Recensement agricole du Doubs : premières tendances

Large plébiscite pour l’élevage de bovins lait

Même si le nombre d’exploitations diminue de 500 unités entre 2000 et 2010, l’élevage spécialisé dans les bovins lait arrive toujours largement en tête des spécialisations de l’agriculture du Doubs, et 82% des grandes et moyennes exploitations ont fait ce choix. La bonne valorisation des productions fromagères sous signes de qualité n’incite peut-être pas les éleveurs à changer de production. Il reste alors peu de place pour les autres spécialisations qui arrivent très loin derrière. Seule l’orientation technico-économique «Céréales et oléoprotéagineux » progresse entre 2000 et 2010. Les autres productions restent marginales et ne concourent pas à la diversification dans ce département. Le paysage des grandes cultures ne change qu’à la marge dans le Doubs. La sole en blé progresse de 900 ha en 10 ans, et celle du triticale de 1 500 ha. Les surfaces en maïs diminuent légèrement (- 600 ha), tout comme celles en colza (- 200 ha). Quant aux autres oléagineux, tels le soja et le tournesol, leur culture reste toujours confidentielle.

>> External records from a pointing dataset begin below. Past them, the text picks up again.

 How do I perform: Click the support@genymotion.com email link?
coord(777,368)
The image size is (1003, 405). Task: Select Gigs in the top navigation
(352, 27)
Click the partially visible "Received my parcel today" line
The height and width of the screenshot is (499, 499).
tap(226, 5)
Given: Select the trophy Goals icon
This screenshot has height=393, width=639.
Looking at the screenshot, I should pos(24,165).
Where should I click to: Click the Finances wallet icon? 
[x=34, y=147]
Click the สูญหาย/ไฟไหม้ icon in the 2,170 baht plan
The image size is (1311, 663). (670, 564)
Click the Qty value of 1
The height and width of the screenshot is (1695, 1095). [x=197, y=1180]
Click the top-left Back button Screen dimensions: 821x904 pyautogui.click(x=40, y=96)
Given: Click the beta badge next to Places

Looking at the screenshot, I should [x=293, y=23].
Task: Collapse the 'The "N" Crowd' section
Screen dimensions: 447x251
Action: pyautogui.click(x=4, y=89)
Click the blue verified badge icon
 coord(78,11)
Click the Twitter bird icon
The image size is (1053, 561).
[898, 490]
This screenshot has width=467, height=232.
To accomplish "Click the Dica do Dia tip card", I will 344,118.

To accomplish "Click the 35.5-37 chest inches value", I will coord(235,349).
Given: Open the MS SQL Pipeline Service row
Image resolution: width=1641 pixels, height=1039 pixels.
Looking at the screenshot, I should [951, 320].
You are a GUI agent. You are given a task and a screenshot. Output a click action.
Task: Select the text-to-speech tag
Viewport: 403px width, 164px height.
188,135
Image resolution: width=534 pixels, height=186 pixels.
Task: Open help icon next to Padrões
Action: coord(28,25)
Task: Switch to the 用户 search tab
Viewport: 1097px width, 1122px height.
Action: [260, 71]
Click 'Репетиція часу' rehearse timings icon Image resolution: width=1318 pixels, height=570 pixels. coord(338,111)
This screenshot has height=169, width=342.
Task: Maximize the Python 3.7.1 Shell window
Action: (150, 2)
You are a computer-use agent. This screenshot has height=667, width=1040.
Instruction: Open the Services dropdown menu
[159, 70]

La part de l’herbe dans la surface agricole utilisée est toujours aussi importante dans le Doubs, département d’élevage. Avec 187 000 ha en 2010, elle représente 85% de la SAU totale, soit deux points de plus qu’il y a dix ans. L’affirmation de la spécialisation dans l’élevage laitier de l’agriculture du Doubs se retrouve également dans l’évolution du troupeau bovin. Si le troupeau départemental diminue en volume (- 7 300 têtes), la baisse est moins importante qu’entre les deux précédents recensements. Le nombre de vaches laitières s’élève à 92 400 têtes en 2010 dans l’ensemble des exploitations, soit une baisse de 5,4% en 10 ans alors que leur nombre avait chuté de 17% entre 1988 et 2000. Dans les moyennes et grandes exploitations bovines, la barre des 100 animaux par ferme est franchie. Quant au nombre de vaches nourrices, qui avait doublé entre 1988 et 2000, il diminue de 400 têtes pour atteindre 6 400 animaux, dont 5 700 dans les seules moyennes et grandes exploitations. Les cheptels porcins et ovins sont également en baisse, parfois de façon importante.